Il faudra attendre que le tour revienne aux avocats de Moussa Tiégboro Camara, ex-ministre d’Etat chargé de la lutte contre le banditisme et de la drogue, pour qu’enfin sa la langue se délie. Avec beaucoup d’aisance, mais  le ton ferme, Marcel a imputé la responsabilité du massacre à Tiégboro. Lorsque Me Abdoulaye Keita demande s’il n’est pas revenu à la barre juste pour confirmer la version du commandant Toumba Diakité, l’accusé réplique : « Je ne suis pas un homme qu’on peut manipuler, ce n’est pas le cas. Je ne suis pas ici pour confirmer les dire de quelqu’un. C’est votre client (Tiégboro Camara) qui a mis l’huile sur le feu. Il était le cordon ombilical entre le président Dadis et les leaders. C’est lui que le président a envoyé au stade pour commettre les crimes.  Comment un président et un ministre d’Etat peuvent-ils nier leur procès-verbal ? »
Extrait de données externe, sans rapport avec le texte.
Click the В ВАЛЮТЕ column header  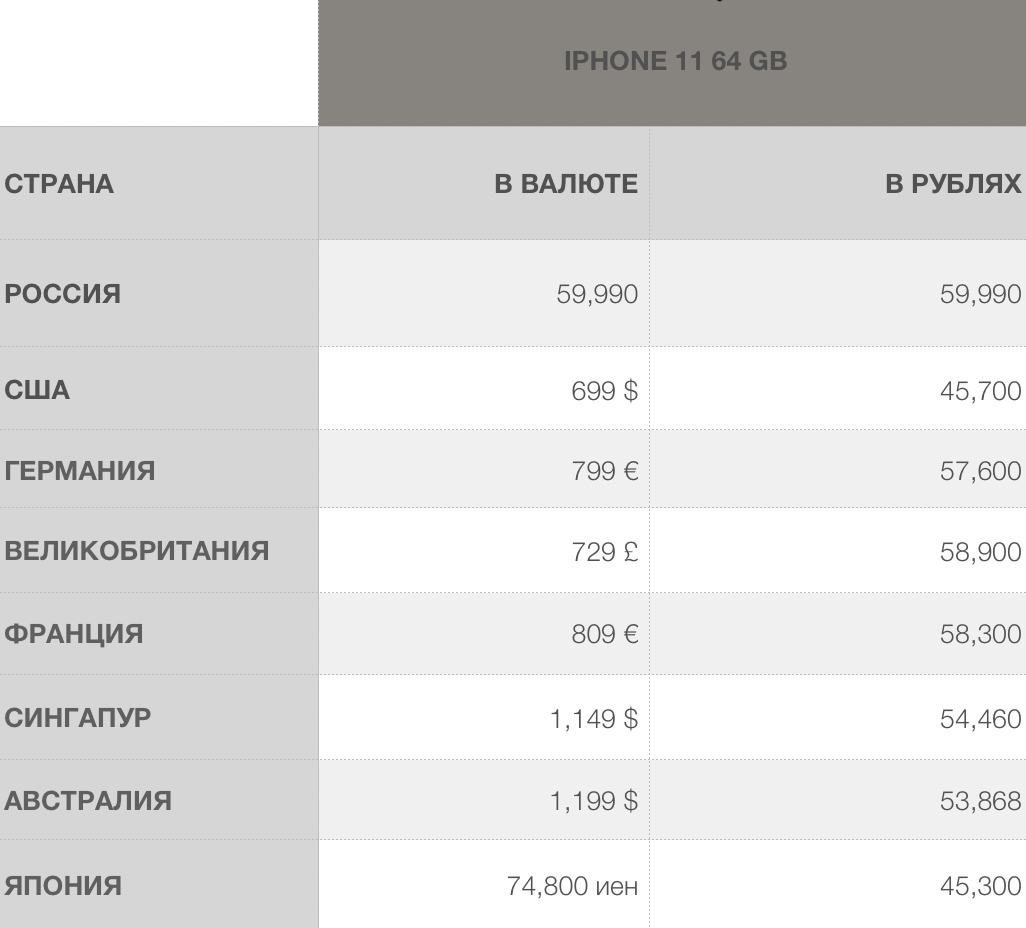tap(566, 184)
Plus loin, il justifie son retour à la barre par sa volonté « d’éclairer la lanterne du tribunal ». Me Keita accuse Marcel d’avoir conduit les bérets rouges au stade pour massacrer les citoyens. « Dadis et sa garde parallèle ont longtemps dit que ce sont les éléments de Toumba qui ont commis ces crimes.  Mais pour effacer les preuves, ils ont chassé certains, tué  d’autres. Ils sont allés repeindre le stade rapidement. Est-ce que Marcel peut faire tout ça seul ? S’ils voulaient une enquête sérieuse, ils allaient fermer le stade ». Et d’accuser : « Moussa Tiégboro Camara a trahi le CNDD. Ce sont des opportunistes qui sont venus gâter le pouvoir, des personnes parachutées. Votre client n’a rien fait pour l’avènement du CNDD au pouvoir ».
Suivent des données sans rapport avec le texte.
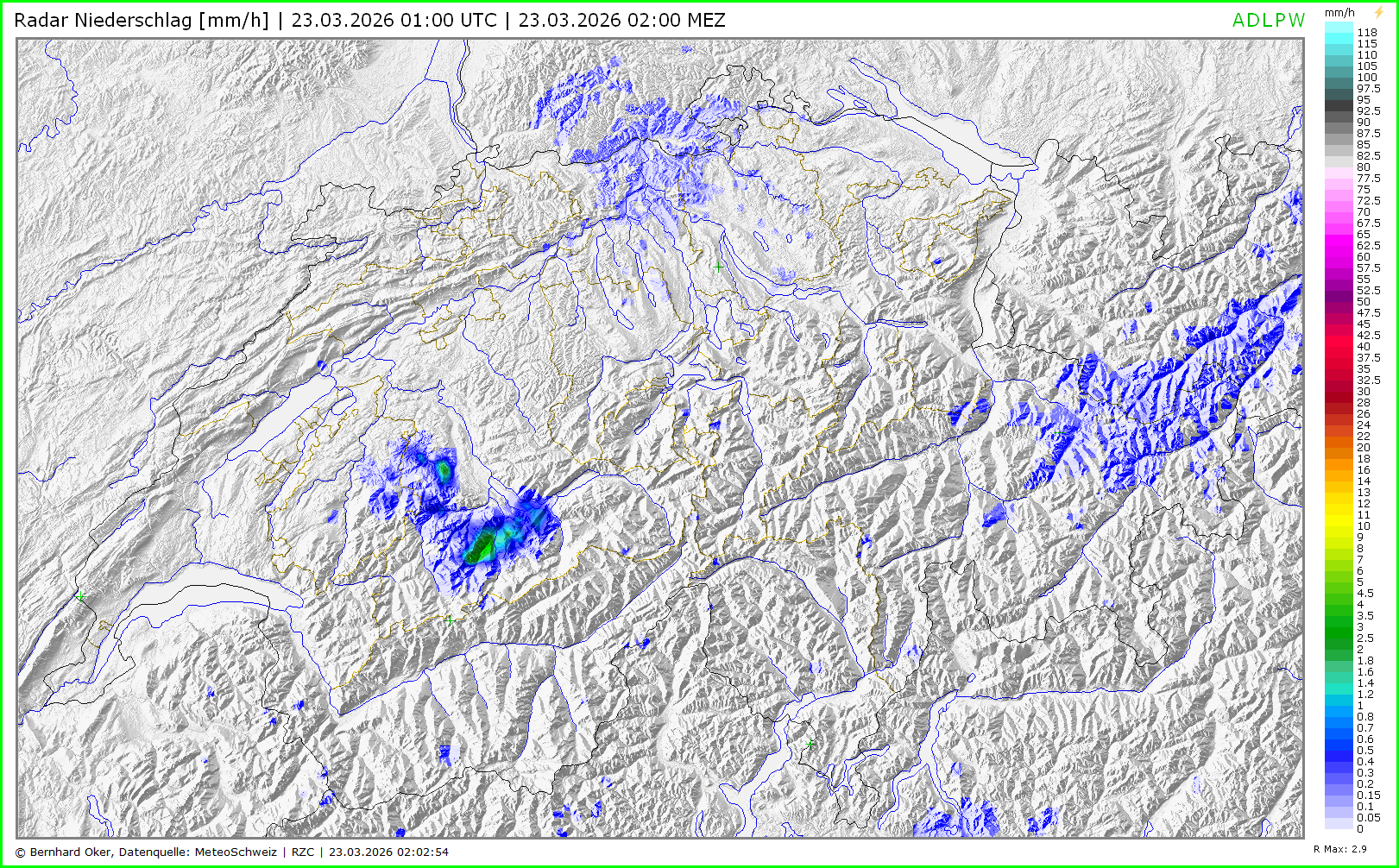Click the green heavy-rain cell in the Bernese Alps
Viewport: 1399px width, 868px height.
477,549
« Que Dadis demande pardon aux Guinéens »

L’avocat interpelle l’accusé sur l’épisode de la clinique Ambroise Paré, que ce dernier avait menacée de faire sauter. « Quand j’ai foncé avec la grenade vers Tiégboro Camara,  il a appelé le président au téléphone et essayé de me le passer. J’ai refusé de prendre l’appel.  Le président Dadis est le planificateur et l’ordonnateur de ce massacre. Ne l’humiliez pas, il n’a qu’à demander pardon au peuple. Le peuple va accepter ».
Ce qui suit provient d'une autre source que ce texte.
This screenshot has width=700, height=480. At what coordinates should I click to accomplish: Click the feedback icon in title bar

Marcel Guilavogui accuse Tiégboro et ses hommes de razzia. Me Abdoulaye Keita demande à l’accusé d’indexer ses témoins. « Qui dit anti-drogue, dit des perquisitions. Tout le monde voyait les véhicules garés au camp. Ce n’était pas caché », se défend l’accusé.  Ce dernier a longuement soutenu à la barre qu’il avait été écarté de la garde présidentielle, arguant que Moussa Dadis Camara sortait sans lui. L’avocat s’appuie sur sa présence permanente auprès de celui-ci, pour démontrer le contraire. « Vous étiez écarté, mais vous aviez toujours accès au président », fait-il remarquer. « Ma mission, c’est de sécuriser le président. Le service militaire n’est pas comme celui civil. Le militaire doit combattre jusqu’à épuisement de ses moyens. Écarter ne veut pas dire chasser. Vous pouvez rester dans le même bureau, si vous n’êtes pas consulté, c’est que vous êtes écarté », répond celui qui est présenté comme le neveu et le chouchou de l’ancien chef de la junte au pouvoir de décembre 2008 à décembre 2009. « Mon père m’a confié au capitaine Moussa Dadis Camara.  Il était paralysé. Quand on a appris que  le président est sorti,  il m’a dit que je fais partie de la garde présidentielle, de le suivre », a déclaré Marcel. Une manière d’expliquer comment il s’est retrouvé au stade du 28-Septembre, le théâtre des crimes de 2009.